Loss of Negotiating Power
Submitting a repair request after the deadline gives sellers grounds to reject it entirely. You've missed your window, and they have no obligation to negotiate.
Protecting Your Timeline
Several strategies help ensure you meet critical deadlines.
Schedule Inspections Immediately
Call your inspector before the contract is signed if possible. Schedule for the earliest available date after acceptance. Don't wait to see if the seller accepts - lock in your inspection slot.
Book Specialists Early
If you suspect you'll need a sewer scope, structural engineer, or other specialist, schedule them at the same time as the general inspection. Don't wait for the general inspection report to tell you the foundation looks concerning - specialists are harder to schedule on short notice.

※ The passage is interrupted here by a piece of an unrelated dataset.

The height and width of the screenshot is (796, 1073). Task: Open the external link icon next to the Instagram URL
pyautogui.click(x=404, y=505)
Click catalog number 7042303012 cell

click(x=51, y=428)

Prepare Your Request Template
Have your agent ready with repair request forms before the inspection happens. When the report arrives, you can submit requests immediately rather than losing a day to paperwork.
Know Your Priorities in Advance
Decide before the inspection what types of findings would concern you. If you already know a 20-year-old roof is acceptable but knob-and-tube wiring isn't, you can move faster when results arrive.
Requesting Extensions
If you need more time, request an extension before the deadline expires. The seller can agree or refuse. Common reasons for extensions: specialist availability, severe weather delaying roof inspection, or complex findings requiring additional evaluation.
Extensions are not guaranteed. In competitive markets, sellers may refuse and hold you to original terms. This is why front-loading your timeline matters so much.
State-Specific Variations
Inspection contingency rules vary significantly by state. Some states use specific forms with set timelines. Others allow fully customized contracts. Your real estate agent should explain exactly how deadlines work in your jurisdiction.
Attorney review periods in some states (New Jersey, Illinois) affect how inspection timelines work. These states may have different deadline structures than standard contingency contracts.